» **SOURCE DOCUMENT**
begin

Which Heads Matter for Reasoning?
RL-Guided KV Cache Compression

ICML 2026
1Westlake University, 2McGill University, 3Mila, 4Zhejiang University, and 5MBZUAI
*Corresponding author: wanghuan [at] westlake [dot] edu [dot] cn

Westlake University
McGill University
Mila
Zhejiang University
MBZUAI

News

  • 2026/06: The camera-ready version is now available, with SGLang end-to-end speedup and long-context generalization results.
  • 2026/05: RLKV is accepted to ICML 2026! See you in Seoul!
  • 2026/04: RLKV is supported in SGLang inference (see code).
  • 2026/03: RLKV is presented at the LIT @ ICLR 2026 workshop (Latent & Implicit Thinking — Going Beyond CoT Reasoning).
  • 2025/10: arXiv preprint is released.

end

» **MATERIAL SUPPLIED**
begin

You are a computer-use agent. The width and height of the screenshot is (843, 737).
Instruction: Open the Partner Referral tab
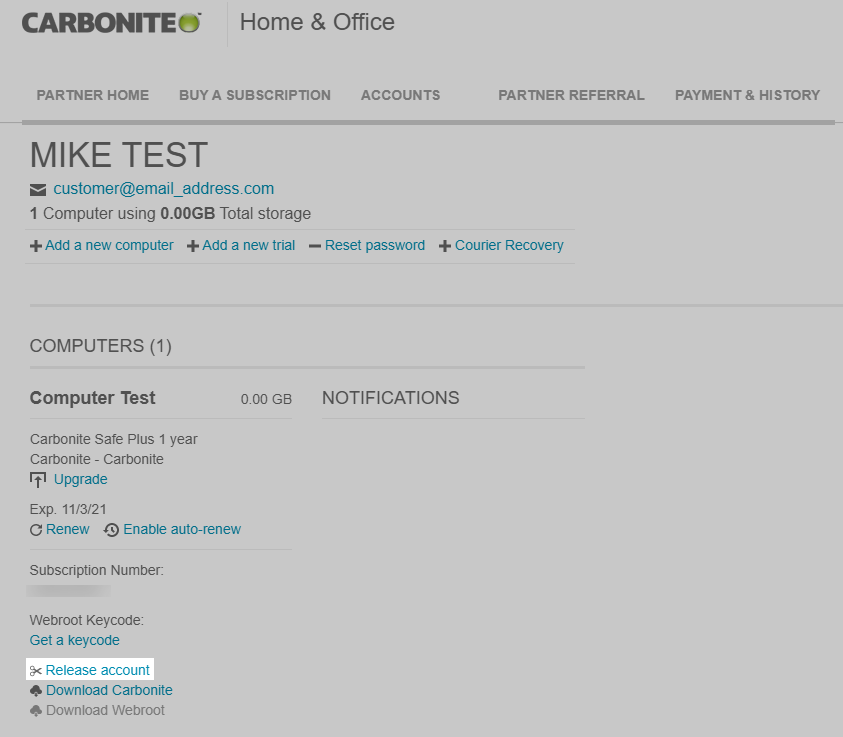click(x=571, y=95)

end
begin

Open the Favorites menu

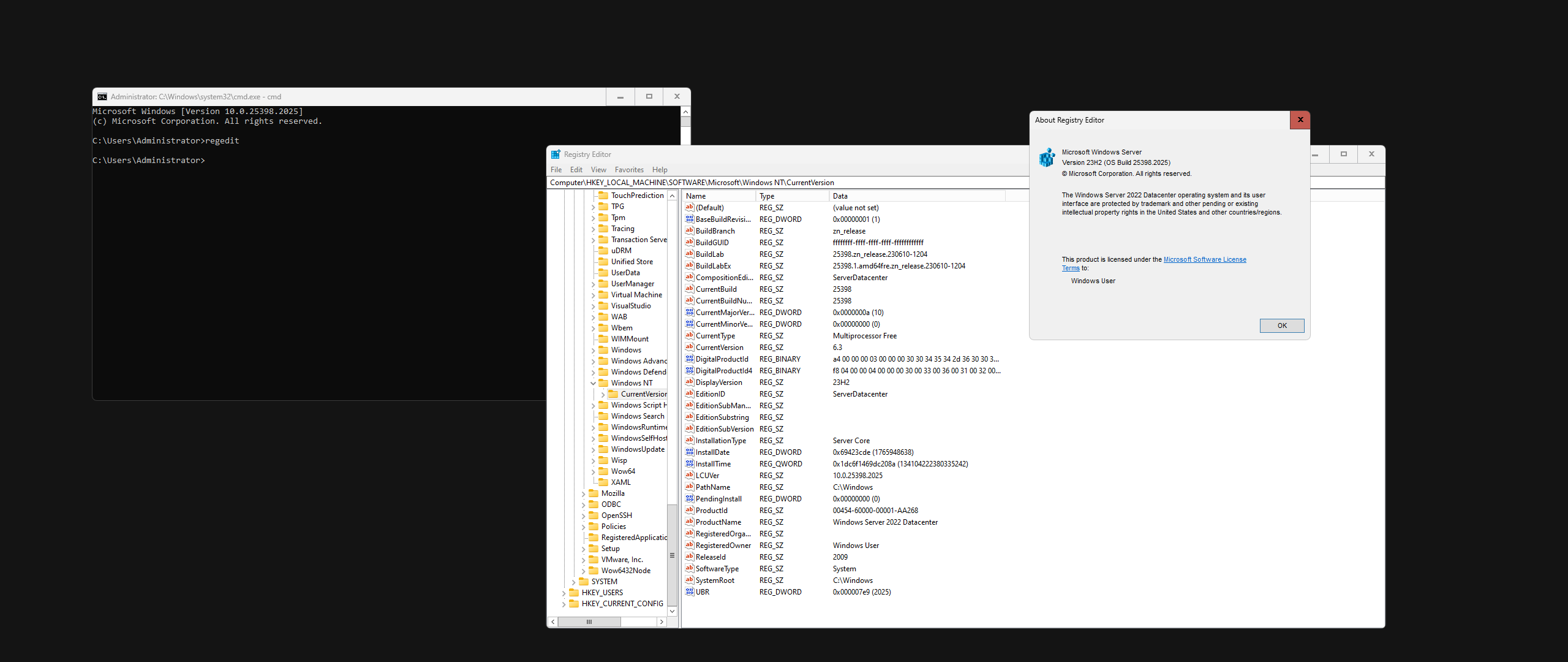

end

» **OBJECTIVE 1**
Condense the News section of the RLKV project page, from "2026/06: The camera-ready version" through "arXiv preprint is released.", into a shorter list that keeps its main facts.
» **OBJECTIVE 2**
Carry on the RLKV project page from the point where it ends, writing the part that would come next.

» **FINAL RESULT 1**
- 2026/06: Camera-ready version out, adding SGLang end-to-end speedup and long-context generalization results.
- 2026/05: Accepted to ICML 2026 (Seoul).
- 2026/04: Supported in SGLang inference.
- 2026/03: Presented at the LIT @ ICLR 2026 workshop.
- 2025/10: arXiv preprint released.

» **FINAL RESULT 2**
Abstract

Reasoning large language models exhibit complex reasoning behaviors via extended chain-of-thought generation that are highly fragile to information loss during decoding, creating critical challenges for KV cache compression. Existing token-dropping methods directly disrupt reasoning chains by removing intermediate steps, while head-reallocation methods, designed for retrieval tasks, fail to preserve the heads essential for generative reasoning. However, no existing method can identify which attention heads genuinely maintain reasoning consistency and control generation termination. To address this, we propose RLKV, which uses reinforcement learning as a probe to discover which heads contribute to reasoning quality by directly optimizing their cache usage against actual generation outcomes. This discovery naturally leads to an efficient compression strategy: we allocate full KV cache to reasoning-critical heads while aggressively compressing others with constant-size KV cache. Experiments reveal that a fraction of heads proves essential for reasoning, enabling 20-60% cache reduction with near-lossless performance across diverse tasks and models, and up to 2.06× end-to-end speedup at 60% reduction.

Motivation: Which Heads Matter for Reasoning?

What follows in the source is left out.